* [Exercise directions]
Check every line of the entries that follow, and copy the ones containing "computer".

* [Input]
+++
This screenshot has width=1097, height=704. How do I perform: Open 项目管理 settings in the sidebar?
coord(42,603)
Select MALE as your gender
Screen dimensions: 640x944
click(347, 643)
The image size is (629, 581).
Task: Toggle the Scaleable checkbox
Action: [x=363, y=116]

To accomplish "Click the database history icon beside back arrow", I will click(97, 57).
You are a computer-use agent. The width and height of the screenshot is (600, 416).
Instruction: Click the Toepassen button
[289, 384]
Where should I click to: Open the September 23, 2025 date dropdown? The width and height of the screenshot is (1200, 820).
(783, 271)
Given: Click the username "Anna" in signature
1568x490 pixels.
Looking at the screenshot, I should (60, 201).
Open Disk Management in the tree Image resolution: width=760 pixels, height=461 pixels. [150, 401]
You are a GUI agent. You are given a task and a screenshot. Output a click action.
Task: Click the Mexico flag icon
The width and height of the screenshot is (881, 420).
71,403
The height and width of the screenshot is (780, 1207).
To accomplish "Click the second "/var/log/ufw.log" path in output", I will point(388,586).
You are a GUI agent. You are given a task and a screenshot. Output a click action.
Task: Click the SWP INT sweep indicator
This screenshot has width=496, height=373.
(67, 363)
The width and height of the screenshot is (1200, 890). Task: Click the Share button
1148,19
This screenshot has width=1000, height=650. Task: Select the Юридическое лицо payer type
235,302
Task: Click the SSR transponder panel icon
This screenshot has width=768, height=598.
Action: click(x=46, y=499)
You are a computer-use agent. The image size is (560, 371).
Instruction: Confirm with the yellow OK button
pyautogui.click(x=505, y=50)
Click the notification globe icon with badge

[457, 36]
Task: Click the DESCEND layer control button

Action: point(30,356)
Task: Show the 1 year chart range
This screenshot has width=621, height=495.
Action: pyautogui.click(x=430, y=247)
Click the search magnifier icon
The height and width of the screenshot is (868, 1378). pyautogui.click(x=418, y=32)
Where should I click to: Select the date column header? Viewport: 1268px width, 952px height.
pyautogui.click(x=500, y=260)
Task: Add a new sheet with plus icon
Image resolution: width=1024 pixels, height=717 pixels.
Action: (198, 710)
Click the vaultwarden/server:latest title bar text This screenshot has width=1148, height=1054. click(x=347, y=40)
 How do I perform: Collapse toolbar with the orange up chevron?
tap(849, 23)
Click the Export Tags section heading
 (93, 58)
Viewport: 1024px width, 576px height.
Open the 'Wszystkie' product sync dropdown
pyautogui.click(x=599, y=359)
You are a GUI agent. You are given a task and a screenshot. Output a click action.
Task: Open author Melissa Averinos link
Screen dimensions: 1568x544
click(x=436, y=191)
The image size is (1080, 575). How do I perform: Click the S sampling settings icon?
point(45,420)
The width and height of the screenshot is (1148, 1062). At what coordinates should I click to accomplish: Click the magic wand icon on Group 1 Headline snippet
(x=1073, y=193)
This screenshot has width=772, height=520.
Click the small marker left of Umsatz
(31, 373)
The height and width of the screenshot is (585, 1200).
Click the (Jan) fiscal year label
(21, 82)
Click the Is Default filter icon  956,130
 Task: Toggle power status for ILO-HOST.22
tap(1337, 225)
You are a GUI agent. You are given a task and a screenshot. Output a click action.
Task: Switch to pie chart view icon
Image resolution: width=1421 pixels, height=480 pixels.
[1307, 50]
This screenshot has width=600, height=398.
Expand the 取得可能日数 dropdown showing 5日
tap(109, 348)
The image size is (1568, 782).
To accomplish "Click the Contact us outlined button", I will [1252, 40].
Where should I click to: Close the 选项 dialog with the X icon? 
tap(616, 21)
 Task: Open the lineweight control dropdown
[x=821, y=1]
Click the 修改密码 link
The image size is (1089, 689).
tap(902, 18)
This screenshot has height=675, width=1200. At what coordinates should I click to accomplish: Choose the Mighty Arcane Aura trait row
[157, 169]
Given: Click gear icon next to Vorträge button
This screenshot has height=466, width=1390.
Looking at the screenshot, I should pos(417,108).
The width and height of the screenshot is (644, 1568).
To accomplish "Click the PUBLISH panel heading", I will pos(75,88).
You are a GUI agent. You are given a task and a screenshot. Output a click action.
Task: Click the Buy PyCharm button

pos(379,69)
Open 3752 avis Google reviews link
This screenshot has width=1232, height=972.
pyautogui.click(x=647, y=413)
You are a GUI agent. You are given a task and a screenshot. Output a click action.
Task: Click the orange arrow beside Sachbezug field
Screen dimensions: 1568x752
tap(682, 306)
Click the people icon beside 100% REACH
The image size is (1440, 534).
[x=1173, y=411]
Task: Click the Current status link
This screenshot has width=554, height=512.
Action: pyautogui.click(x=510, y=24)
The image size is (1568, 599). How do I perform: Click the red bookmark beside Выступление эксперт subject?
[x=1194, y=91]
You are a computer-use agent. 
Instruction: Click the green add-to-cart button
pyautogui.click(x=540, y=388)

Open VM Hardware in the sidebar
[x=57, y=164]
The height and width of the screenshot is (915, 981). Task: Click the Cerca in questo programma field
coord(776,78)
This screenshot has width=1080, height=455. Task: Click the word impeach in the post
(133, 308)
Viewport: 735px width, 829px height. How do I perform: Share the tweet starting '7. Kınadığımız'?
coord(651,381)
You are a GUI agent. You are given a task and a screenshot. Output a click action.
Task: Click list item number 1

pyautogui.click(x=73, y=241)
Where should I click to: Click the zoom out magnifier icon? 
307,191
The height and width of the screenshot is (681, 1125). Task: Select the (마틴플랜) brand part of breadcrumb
+++
* [Reply]
You are a computer-use agent. The width and height of the screenshot is (600, 416).
You are a computer-use agent. The image size is (560, 371).
You are a computer-use agent. 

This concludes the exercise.